HACKER Q&A
📣 litetime

How do companies make their AIs "woke"?


It's a common quip to say that LLMs are black boxes and that we have no idea how they "think". Of course that was always an exaggeration, but there is some truth to in that answers are generated from billions of miniscule connections between entities that are nearly impossible to reason about. How exactly then are they able to turn up and down the woke slider for their models? It seems impossible to tune them manually for a near infinite variety of use cases. But I could be wrong. Anyone have an intuitive explanation of how they get it done?

Edit: I wasn't trying to use the word "woke" to make any sort of political statement, although I see now how maybe it wasn't the best choice of words.
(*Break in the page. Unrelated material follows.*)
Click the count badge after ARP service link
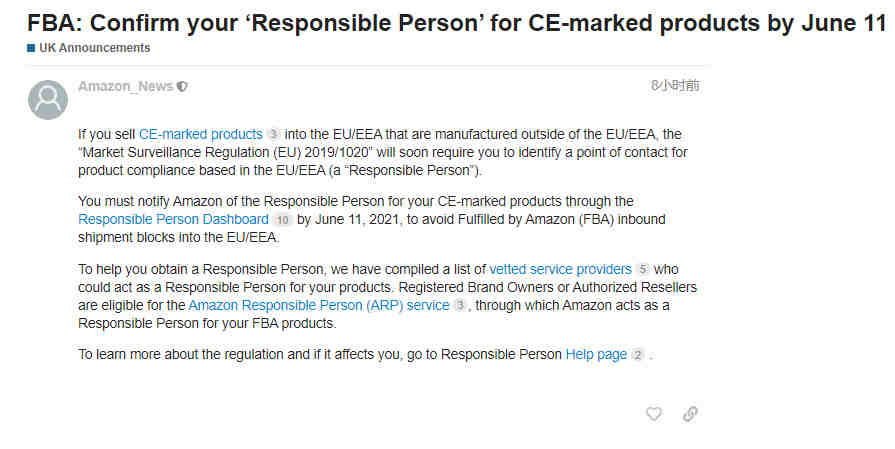Screen dimensions: 895x449 point(460,306)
The impetus for this post is the recent controversy around Google's Gemini being, uhhh, "overly tuned?".


  👤 proc0 Accepted Answer ✓
For the most part it's probably reinforcement learning from human feedback (RLHF). This incorporates humans in the training loop and its done for alignment purposes (which is overall a good idea, but it does depend on who exactly the AI is aligning with). There may also be other areas where human bias can seep in, like the massaging of the training data, but more likely the biggest factor is the direct feedback training done by a select number of people.
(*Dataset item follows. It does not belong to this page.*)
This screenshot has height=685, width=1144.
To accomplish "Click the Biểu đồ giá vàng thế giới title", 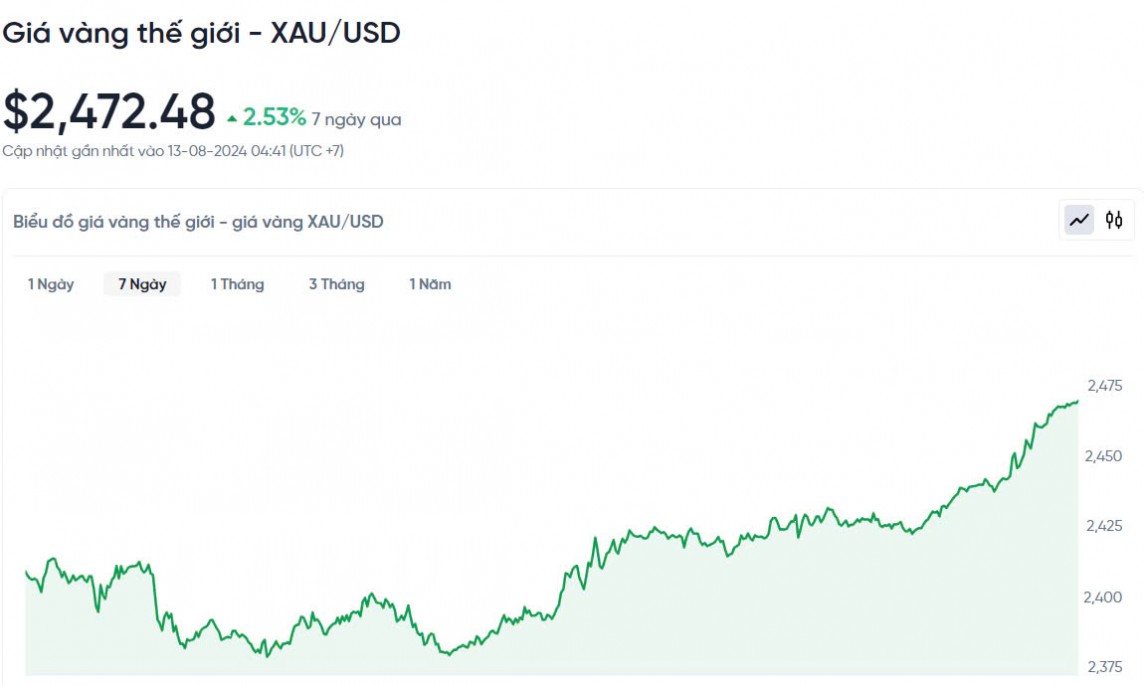I will click(198, 221).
https://aws.amazon.com/what-is/reinforcement-learning-from-h...


👤 nonrandomstring
"woke" isn't a great qualifier. But you could re-frame the question as how do "AI" models encode and search within a political sentiment space? Here's some political spaces, usually in 4, 6, 9 and 12 dimensional variants [0..2] There are also personality axes, again with high or low dimensional nuance. Unlike "real" signals there's no component analysis to prove that these are orthogonal. If the training data carries-in any salient features you can get an NN to tell you where "woke" or "fascist" or whatever is within these for some task, then minimise or maximise it for some quality.

[0] https://www.thebehavioralscientist.com/glossary/political-co...

[1] https://politicaltests.github.io/12axes/

[2] https://9axes.github.io/

[3] https://en.wikipedia.org/wiki/Personality


👤 bell-cot
I kinda suspect they're over-cooking the training data.

But with the ability of (so-called) AI's to hallucinate fictitious legal cases and such - pretty undesirable behaviors from either end of the political spectrum - I would not rule out "AI's are just too stupid to know better".


👤 EchoChamberMan
Google tried to use prompts to force specific output. the companies use prompts, weights, and humans to try to keep the output sane.

👤 allears
Please define 'woke.' As far as I know, it's simply an insult used by Republicans against Democrats.